◆ Task directions: From the material below, render the lines starting at the one containing "Where should I click to: Click China" and ending at the one containing "Action: tap(507, 299)" as a Markdown table. Use the columns Row and Entry, skip blank lines, and include both end lines.

#####

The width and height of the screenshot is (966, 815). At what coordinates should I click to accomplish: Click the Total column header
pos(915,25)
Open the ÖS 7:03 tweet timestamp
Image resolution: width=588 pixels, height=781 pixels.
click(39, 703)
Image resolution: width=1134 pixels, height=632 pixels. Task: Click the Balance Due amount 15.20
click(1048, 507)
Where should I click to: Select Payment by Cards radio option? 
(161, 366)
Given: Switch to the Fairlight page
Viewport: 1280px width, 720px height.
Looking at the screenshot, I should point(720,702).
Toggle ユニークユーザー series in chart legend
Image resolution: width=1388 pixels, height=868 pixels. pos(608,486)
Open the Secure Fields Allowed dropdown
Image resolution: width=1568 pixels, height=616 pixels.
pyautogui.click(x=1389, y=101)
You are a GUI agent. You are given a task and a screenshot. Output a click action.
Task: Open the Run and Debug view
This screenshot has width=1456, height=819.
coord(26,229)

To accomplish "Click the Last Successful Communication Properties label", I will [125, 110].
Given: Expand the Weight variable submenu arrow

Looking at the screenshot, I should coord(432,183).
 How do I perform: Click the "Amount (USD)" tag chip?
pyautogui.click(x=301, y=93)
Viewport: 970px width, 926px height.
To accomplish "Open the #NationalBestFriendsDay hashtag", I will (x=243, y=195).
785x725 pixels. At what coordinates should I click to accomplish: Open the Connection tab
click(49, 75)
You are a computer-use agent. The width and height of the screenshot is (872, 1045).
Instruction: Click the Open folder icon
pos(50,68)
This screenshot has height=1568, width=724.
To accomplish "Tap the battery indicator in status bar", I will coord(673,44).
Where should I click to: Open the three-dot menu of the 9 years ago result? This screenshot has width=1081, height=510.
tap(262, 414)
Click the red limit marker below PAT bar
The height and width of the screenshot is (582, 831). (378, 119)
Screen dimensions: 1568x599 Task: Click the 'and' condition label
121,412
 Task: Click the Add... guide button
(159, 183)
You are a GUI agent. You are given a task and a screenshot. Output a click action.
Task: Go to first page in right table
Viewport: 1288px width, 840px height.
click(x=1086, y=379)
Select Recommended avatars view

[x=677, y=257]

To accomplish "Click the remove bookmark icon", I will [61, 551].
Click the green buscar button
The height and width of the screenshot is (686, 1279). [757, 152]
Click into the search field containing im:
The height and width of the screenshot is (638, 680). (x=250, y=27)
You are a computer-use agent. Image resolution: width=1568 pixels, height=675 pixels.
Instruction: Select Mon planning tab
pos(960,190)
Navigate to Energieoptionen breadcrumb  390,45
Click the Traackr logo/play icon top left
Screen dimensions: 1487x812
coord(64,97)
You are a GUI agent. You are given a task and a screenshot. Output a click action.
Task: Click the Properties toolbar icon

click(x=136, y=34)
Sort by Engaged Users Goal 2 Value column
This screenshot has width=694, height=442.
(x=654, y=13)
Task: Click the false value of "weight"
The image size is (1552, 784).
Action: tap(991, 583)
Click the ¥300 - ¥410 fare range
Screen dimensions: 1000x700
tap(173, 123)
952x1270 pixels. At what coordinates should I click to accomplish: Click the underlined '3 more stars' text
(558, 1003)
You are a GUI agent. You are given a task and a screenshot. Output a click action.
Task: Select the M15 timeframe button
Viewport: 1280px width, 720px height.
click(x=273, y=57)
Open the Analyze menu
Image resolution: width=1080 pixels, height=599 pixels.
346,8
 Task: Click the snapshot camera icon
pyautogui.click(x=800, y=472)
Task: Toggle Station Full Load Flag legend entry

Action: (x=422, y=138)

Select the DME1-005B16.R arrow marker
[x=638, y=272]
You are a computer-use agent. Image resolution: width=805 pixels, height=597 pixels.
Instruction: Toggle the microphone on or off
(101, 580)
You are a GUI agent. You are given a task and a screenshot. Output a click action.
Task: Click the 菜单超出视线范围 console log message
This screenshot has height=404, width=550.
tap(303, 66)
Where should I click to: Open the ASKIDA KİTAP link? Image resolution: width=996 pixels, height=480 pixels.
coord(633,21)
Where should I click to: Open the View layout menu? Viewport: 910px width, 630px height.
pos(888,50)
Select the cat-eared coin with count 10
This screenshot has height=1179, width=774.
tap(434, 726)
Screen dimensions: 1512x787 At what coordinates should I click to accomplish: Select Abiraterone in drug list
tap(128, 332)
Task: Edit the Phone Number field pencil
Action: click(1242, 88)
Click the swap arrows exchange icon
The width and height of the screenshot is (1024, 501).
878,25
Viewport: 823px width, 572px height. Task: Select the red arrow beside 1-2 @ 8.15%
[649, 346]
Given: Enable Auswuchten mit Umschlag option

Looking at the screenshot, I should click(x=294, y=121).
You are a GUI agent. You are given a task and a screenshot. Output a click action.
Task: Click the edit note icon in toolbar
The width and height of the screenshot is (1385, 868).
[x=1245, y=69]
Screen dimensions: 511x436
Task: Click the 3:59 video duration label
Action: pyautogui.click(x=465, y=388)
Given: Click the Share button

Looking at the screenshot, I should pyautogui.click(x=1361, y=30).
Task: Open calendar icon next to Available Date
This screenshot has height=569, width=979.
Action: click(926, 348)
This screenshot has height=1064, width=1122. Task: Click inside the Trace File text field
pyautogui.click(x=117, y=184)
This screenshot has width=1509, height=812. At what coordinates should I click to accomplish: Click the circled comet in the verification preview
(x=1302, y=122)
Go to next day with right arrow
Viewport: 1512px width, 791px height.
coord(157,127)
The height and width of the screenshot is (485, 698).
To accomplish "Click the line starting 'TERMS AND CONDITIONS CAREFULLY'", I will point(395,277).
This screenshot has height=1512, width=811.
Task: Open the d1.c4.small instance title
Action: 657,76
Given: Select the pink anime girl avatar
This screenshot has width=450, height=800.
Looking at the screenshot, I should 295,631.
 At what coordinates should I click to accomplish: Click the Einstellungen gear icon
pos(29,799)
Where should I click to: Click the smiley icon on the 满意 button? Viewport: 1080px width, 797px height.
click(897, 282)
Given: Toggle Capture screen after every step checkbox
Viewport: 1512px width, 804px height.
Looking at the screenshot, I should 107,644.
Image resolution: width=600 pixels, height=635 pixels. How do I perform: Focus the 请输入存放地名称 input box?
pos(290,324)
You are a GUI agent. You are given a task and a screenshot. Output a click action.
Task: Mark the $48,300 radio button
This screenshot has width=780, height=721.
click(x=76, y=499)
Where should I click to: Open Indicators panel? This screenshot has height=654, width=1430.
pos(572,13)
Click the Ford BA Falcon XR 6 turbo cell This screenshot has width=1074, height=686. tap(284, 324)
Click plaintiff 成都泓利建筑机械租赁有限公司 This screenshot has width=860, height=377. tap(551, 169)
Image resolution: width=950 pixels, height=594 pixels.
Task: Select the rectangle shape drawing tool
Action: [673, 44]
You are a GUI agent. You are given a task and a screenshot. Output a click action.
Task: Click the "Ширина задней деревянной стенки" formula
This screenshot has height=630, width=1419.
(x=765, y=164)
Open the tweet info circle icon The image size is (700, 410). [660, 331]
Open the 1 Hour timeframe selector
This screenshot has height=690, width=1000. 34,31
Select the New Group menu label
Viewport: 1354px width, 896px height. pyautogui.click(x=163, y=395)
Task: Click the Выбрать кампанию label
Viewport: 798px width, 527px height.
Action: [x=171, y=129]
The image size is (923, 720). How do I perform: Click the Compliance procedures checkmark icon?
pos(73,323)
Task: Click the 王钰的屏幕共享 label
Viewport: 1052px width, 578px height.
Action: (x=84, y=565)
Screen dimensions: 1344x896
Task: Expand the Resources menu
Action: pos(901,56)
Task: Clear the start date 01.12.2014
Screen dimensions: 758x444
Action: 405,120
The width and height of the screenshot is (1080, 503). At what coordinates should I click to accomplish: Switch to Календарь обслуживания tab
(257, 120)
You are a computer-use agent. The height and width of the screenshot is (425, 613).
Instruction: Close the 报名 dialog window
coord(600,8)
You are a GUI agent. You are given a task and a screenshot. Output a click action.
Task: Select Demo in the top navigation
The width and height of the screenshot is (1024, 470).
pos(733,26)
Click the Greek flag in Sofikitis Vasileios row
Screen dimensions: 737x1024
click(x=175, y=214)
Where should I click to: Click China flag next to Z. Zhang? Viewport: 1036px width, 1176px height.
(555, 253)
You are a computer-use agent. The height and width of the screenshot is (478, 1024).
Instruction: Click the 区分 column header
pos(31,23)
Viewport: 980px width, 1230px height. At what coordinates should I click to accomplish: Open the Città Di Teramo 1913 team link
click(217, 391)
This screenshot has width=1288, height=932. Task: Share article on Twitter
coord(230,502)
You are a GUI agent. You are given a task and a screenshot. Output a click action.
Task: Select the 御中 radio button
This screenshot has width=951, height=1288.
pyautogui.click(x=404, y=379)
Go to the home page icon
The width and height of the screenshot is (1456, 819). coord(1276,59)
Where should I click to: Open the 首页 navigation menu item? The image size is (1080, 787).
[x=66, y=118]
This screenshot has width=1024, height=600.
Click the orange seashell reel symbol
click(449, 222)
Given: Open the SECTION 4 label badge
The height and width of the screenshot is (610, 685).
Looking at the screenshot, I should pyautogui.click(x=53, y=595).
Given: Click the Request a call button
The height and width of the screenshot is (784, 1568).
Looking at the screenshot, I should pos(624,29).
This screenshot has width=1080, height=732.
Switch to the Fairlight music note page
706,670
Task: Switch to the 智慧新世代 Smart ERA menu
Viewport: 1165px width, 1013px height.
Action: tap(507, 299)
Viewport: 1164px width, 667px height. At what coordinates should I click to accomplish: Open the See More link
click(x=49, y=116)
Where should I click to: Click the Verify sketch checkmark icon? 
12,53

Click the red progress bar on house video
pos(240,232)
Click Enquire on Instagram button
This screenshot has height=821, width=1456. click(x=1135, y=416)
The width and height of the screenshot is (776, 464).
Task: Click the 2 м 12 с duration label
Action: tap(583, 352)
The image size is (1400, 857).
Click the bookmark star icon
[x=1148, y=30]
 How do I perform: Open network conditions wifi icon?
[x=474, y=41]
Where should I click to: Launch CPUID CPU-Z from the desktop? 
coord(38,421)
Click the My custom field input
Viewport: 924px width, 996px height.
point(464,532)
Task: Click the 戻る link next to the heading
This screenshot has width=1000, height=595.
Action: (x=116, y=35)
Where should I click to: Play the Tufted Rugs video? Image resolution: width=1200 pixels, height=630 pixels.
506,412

#####

◆ Answer for the task:
| Row | Entry |
|---|---|
| 1 | Where should I click to: Click China flag next to Z. Zhang? Viewport: 1036px width, 1176px height. |
| 2 | (555, 253) |
| 3 | You are a computer-use agent. The height and width of the screenshot is (478, 1024). |
| 4 | Instruction: Click the 区分 column header |
| 5 | pos(31,23) |
| 6 | Viewport: 980px width, 1230px height. At what coordinates should I click to accomplish: Open the Città Di Teramo 1913 team link |
| 7 | click(217, 391) |
| 8 | This screenshot has width=1288, height=932. Task: Share article on Twitter |
| 9 | coord(230,502) |
| 10 | You are a GUI agent. You are given a task and a screenshot. Output a click action. |
| 11 | Task: Select the 御中 radio button |
| 12 | This screenshot has width=951, height=1288. |
| 13 | pyautogui.click(x=404, y=379) |
| 14 | Go to the home page icon |
| 15 | The width and height of the screenshot is (1456, 819). coord(1276,59) |
| 16 | Where should I click to: Open the 首页 navigation menu item? The image size is (1080, 787). |
| 17 | [x=66, y=118] |
| 18 | This screenshot has width=1024, height=600. |
| 19 | Click the orange seashell reel symbol |
| 20 | click(449, 222) |
| 21 | Given: Open the SECTION 4 label badge |
| 22 | The height and width of the screenshot is (610, 685). |
| 23 | Looking at the screenshot, I should pyautogui.click(x=53, y=595). |
| 24 | Given: Click the Request a call button |
| 25 | The height and width of the screenshot is (784, 1568). |
| 26 | Looking at the screenshot, I should pos(624,29). |
| 27 | This screenshot has width=1080, height=732. |
| 28 | Switch to the Fairlight music note page |
| 29 | 706,670 |
| 30 | Task: Switch to the 智慧新世代 Smart ERA menu |
| 31 | Viewport: 1165px width, 1013px height. |
| 32 | Action: tap(507, 299) |